三、RAG 的核心环节:检索、增强与生成
1. 检索(Retrieve)
检索是 RAG 流程的第一步,旨在从预先建立的知识库中检索与问题相关的信息。这一步的目的是为后续的生成过程提供有用的上下文信息和知识支撑,确保模型回答基于事实而非凭空捏造。
2. 增强(Augment)
增强是将检索到的信息用作生成模型的上下文输入。这一步将外部知识融入生成过程中,使生成的文本内容更加丰富、准确和符合用户需求。通过增强步骤,LLM 能够充分利用外部知识库中的信息,减少幻觉现象。
3. 生成(Generate)
生成是 RAG 流程的最后一步。生成器会利用检索到的信息作为上下文输入,并结合大语言模型来生成最终回答。此阶段需优化 Prompt 工程,确保模型能正确理解上下文并输出结构化或自然语言答案。
四、常用的排序模型架构
在 RAG 的检索阶段,排序模型的质量直接影响召回结果的准确性。主要有三类架构:
1. 双编码器(Dual Encoder)
以 BERT 模型为例,它针对查询和文档分别编码,最后经过 Pooling 层输出单个向量。排序阶段只需计算两个向量相似度。优点是速度快,适合大规模检索;缺点是无法捕获查询和文档 Token 之间的复杂交互关系,语义损耗较大。
2. 交叉编码器(Cross Encoder)
Cross-Encoder 使用单编码器同时编码查询和文档,能捕捉复杂的交互关系,提供更精准的排序结果。但它不输出向量,而是直接输出相似度得分。缺点是需要对每个文档和查询共同编码,速度较慢,通常仅用于对初筛结果(如 Top 10)进行重排序。
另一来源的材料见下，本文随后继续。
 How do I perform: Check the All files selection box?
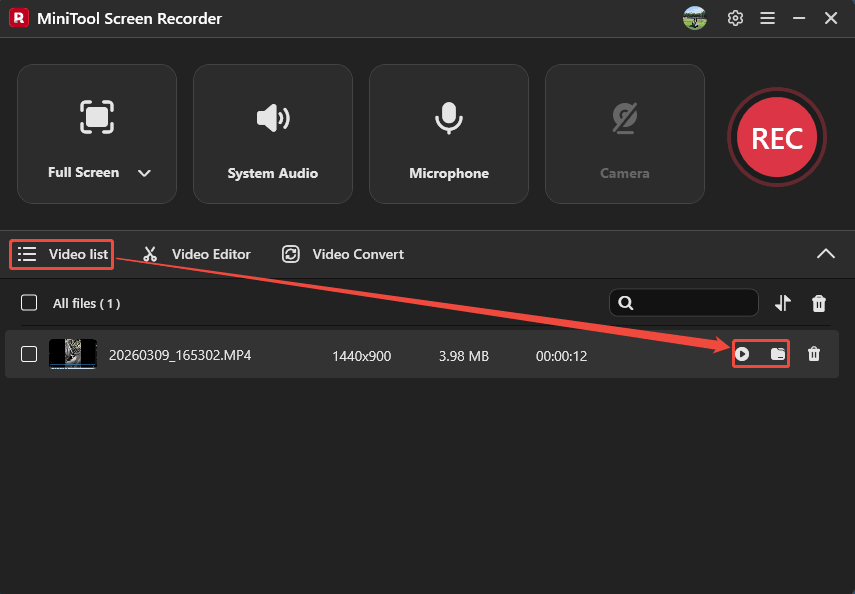pyautogui.click(x=29, y=303)
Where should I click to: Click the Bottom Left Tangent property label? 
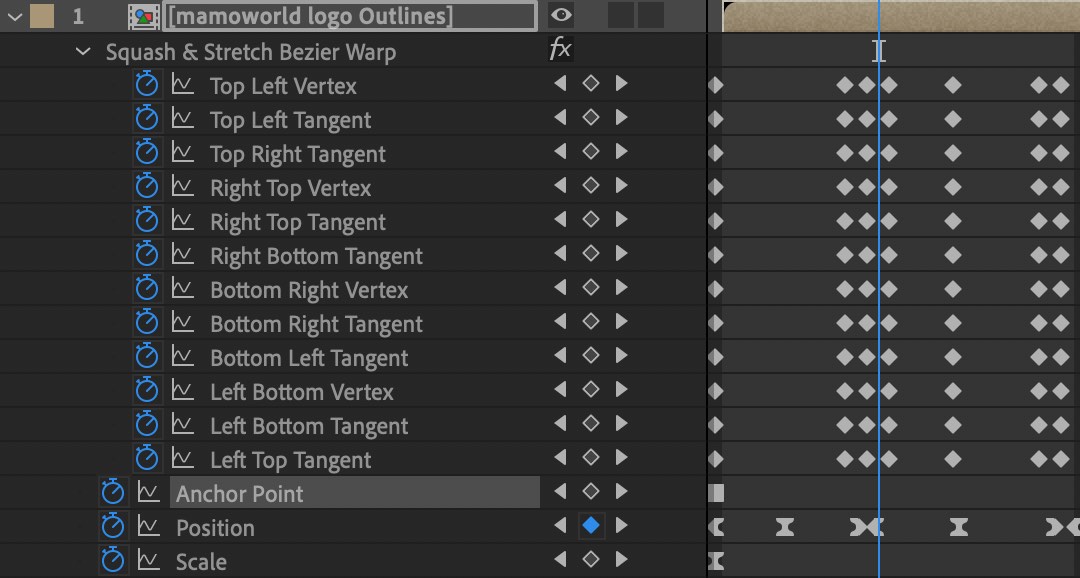(x=310, y=357)
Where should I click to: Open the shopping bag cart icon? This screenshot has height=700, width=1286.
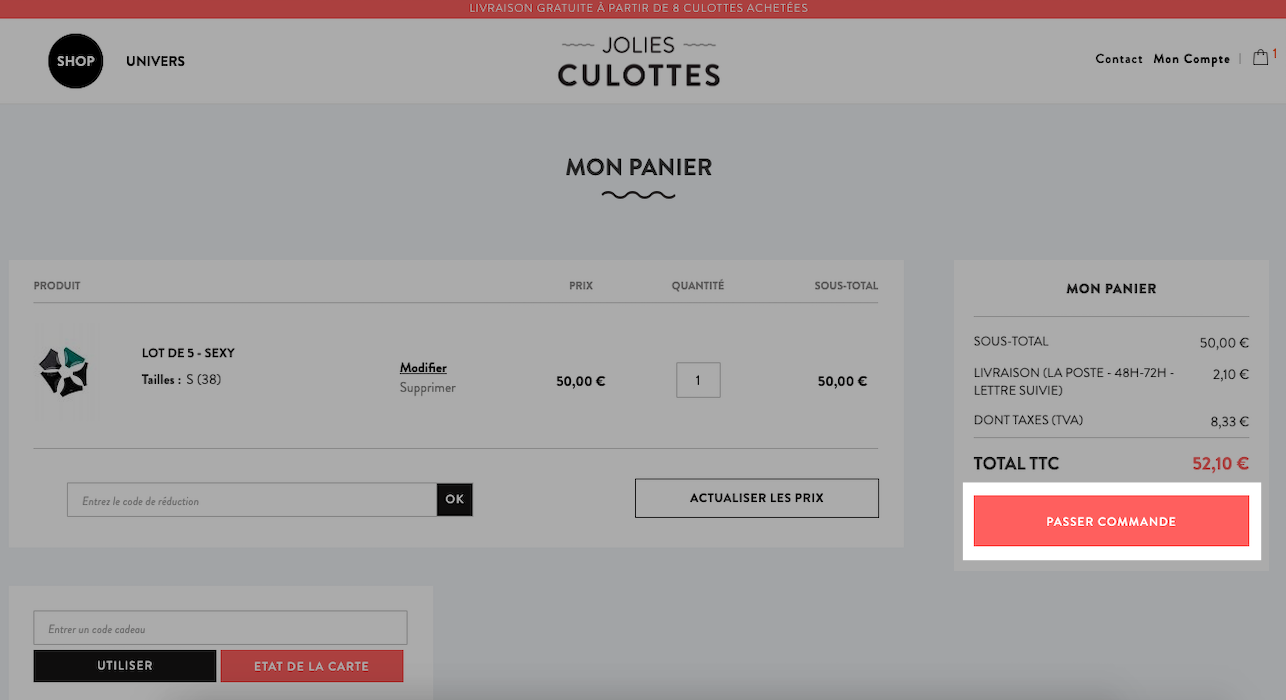[1261, 58]
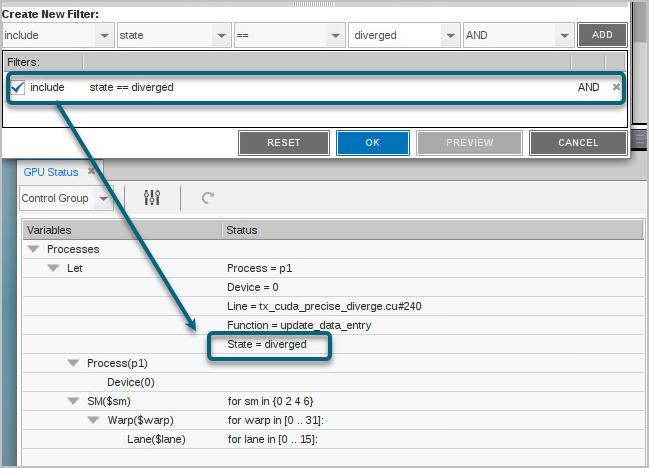Open the diverged value dropdown
Viewport: 649px width, 468px height.
click(x=450, y=35)
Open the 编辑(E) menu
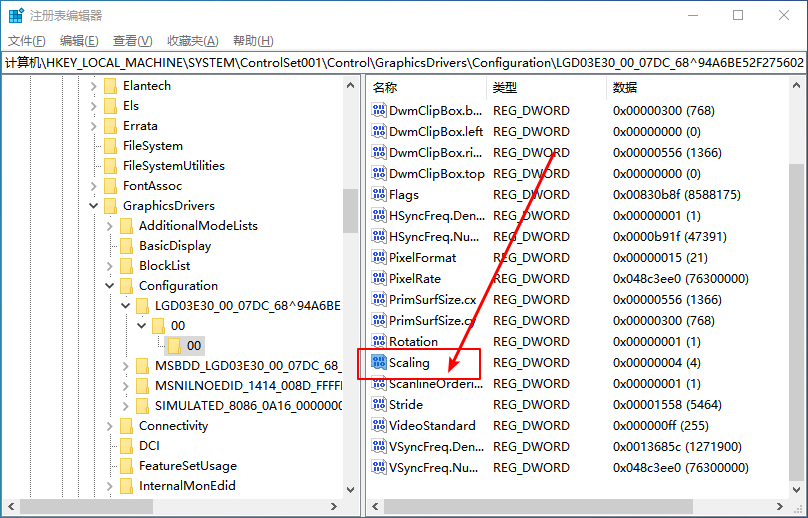This screenshot has height=518, width=808. pos(79,40)
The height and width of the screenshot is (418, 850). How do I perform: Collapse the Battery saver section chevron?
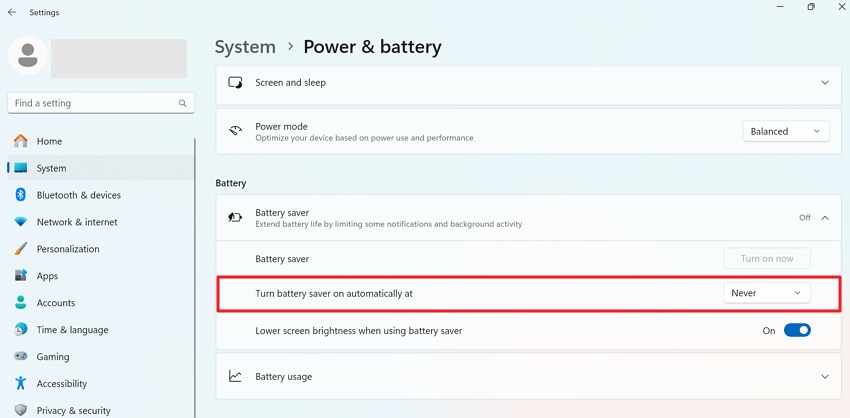coord(825,218)
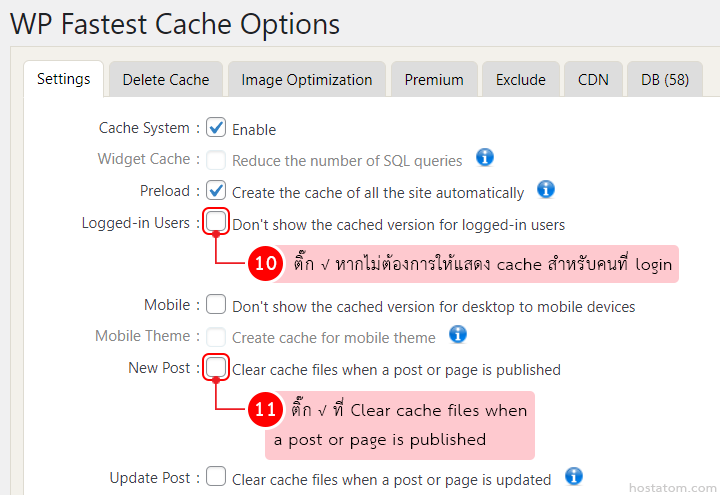
Task: Tick the Update Post checkbox
Action: pyautogui.click(x=216, y=477)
3. 延迟交互编码器(Late Interaction Encoder)
以 ColBERT 为例,采用双编码器策略但保留多向量输出。查询 Token 和文档 Token 在编码时互不影响,文档编码可离线处理。相比双编码器,它保留了更多语义细节;相比交叉编码器,它处理速度更快,可针对更多文档(如 Top 1000)进行排序,平衡了精度与效率。
五、RAG 实施难点与解决方案
1. 数据格式多样性
文档种类包括 doc、ppt、excel、pdf 等。其中 PDF 有扫描版和文字版之分,PPT 包含大量架构图和流程图。
- 难点:提取的文字碎片化,图示信息丢失。
- 方案:对于 PPT,可先转换为 PDF 再进行解析;对于扫描版 PDF,需结合 OCR 技术;对于图表,需引入多模态模型进行识别。
2. 切片策略(Chunking)
切片方式直接影响检索精准度。
- 过大:查询精准度低,包含无关噪声。
- 过小:完整语义被切断,导致上下文缺失。